Do not use notebooks for production; use Python scripts and associated functions.
Identify the main inputs and desired outputs of the main function.
Application Evolution Management:
Use Git to version your code, monitor development, and track changes throughout the application's lifecycle.
Commit and push your code when you're ready to release it.
Explicit Dependencies for Stability:
Choose and declare the right dependencies in requirements.txt to ensure constant functionality.
Specify the version of Python compatible with your project during commissioning (available directly in the platform, project parameter).

Prerequisites

Before using the Craft AI platform, make sure you have completed the following prerequisites:

Get access to an environment
Connect the SDK

If this is not the case, you can go to this page for more information : Connect to the platform

How can I Encapsulate a basic script ?

Before explaining how to encapsulate, let's first look at what encapsulation is in the Craft AI platform. Encapsulation is the act of taking your python code and putting it into a standard object for the platform that allows it to run with all the specific features it needs.
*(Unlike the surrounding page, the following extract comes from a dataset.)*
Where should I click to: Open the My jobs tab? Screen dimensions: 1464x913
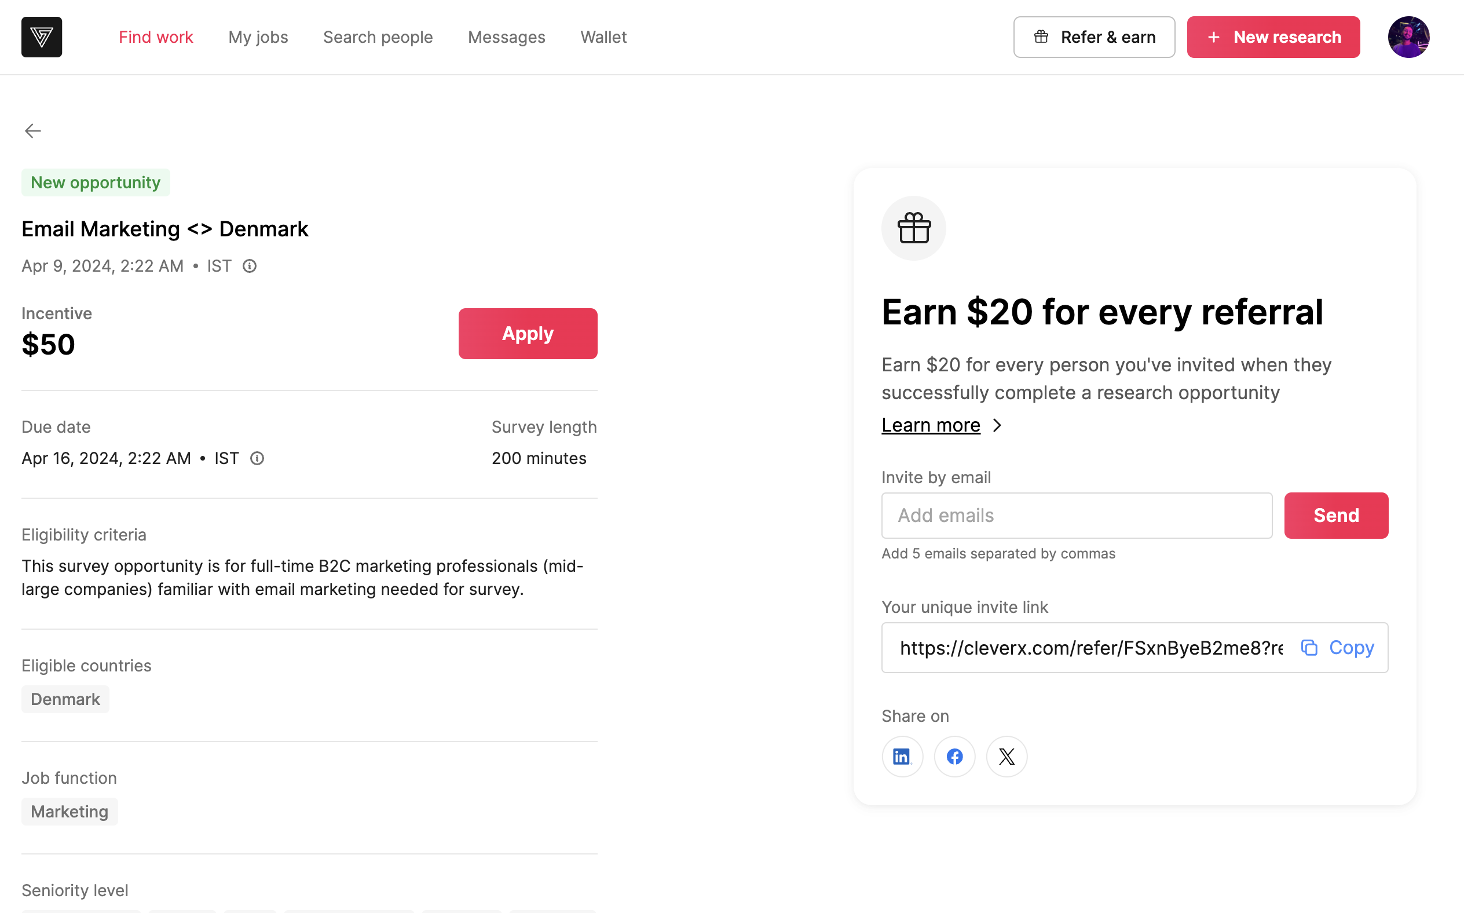(x=258, y=36)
For example, encapsulation allows you to :

Have all pip libraries correctly installed
Receive and send data with the platform and your users
Etc.

When your script is encapsulated in the platform, it is called a “pipeline”.

The aim of the platform is to enable you to create a pipeline from your code with as little change as possible to your source code. Some adaptations may therefore be necessary, and we'll explain them here.

Encapsulate “Hello world” case

The platform encapsulates Python scripts in order to execute them. For reasons of ease of use (particularly with regard to input/output), the platform encapsulates Python functions directly.

Let's imagine a hello_world.py script:

❌ this script does not work

print ("Hello world")

✅ this script works

def fct_hello(): 
    print ("Hello world")

Once you have uploaded your script to the repository linked to your environment. You can use the Python SDK to request encapsulation of your script with just 1 line of code:

sdk.create_pipeline(
    function_path="hello_world.py", # Path of were is the script file in your repo
    function_name="fct_hello", # Name of function to run
    pipeline_name="pipeline_example" # Unique name to identify your pipeline in your environment
    container_config = { 
        "local_folder": "my_pipeline_folder/",
    }
)

Your pipeline is now ready to be executed at any time by the platform.

Encapsulate a script that uses pip to install libraries

In data science projects, it is common to use libraries not native to Python, generally installed with pip. As part of the encapsulation process, this must also be specified when the pipeline is created using a requirement.txt file.

To do this, add the requirement.txt file to the repository where the script to be executed in the pipeline is located, then specify it when the pipeline is created.

sdk.create_pipeline(
    function_path="hello_world.py", # Path of were is the script file in your repo
    function_name="fct_hello", # Name of function to run
    pipeline_name="pipeline_example" # Unique name to identify your pipeline in your environment

    # arg requirements_path should be in dict in container_config parameter.
    container_config = { 
        "requirements_path": "requirements.txt",    # requirement path in repository
    "local_folder": "my_pipeline_folder/",
    },
)

Info

In addition to pip dependencies, you can add Linux-compatible system dependencies (equivalent to an apt-get install).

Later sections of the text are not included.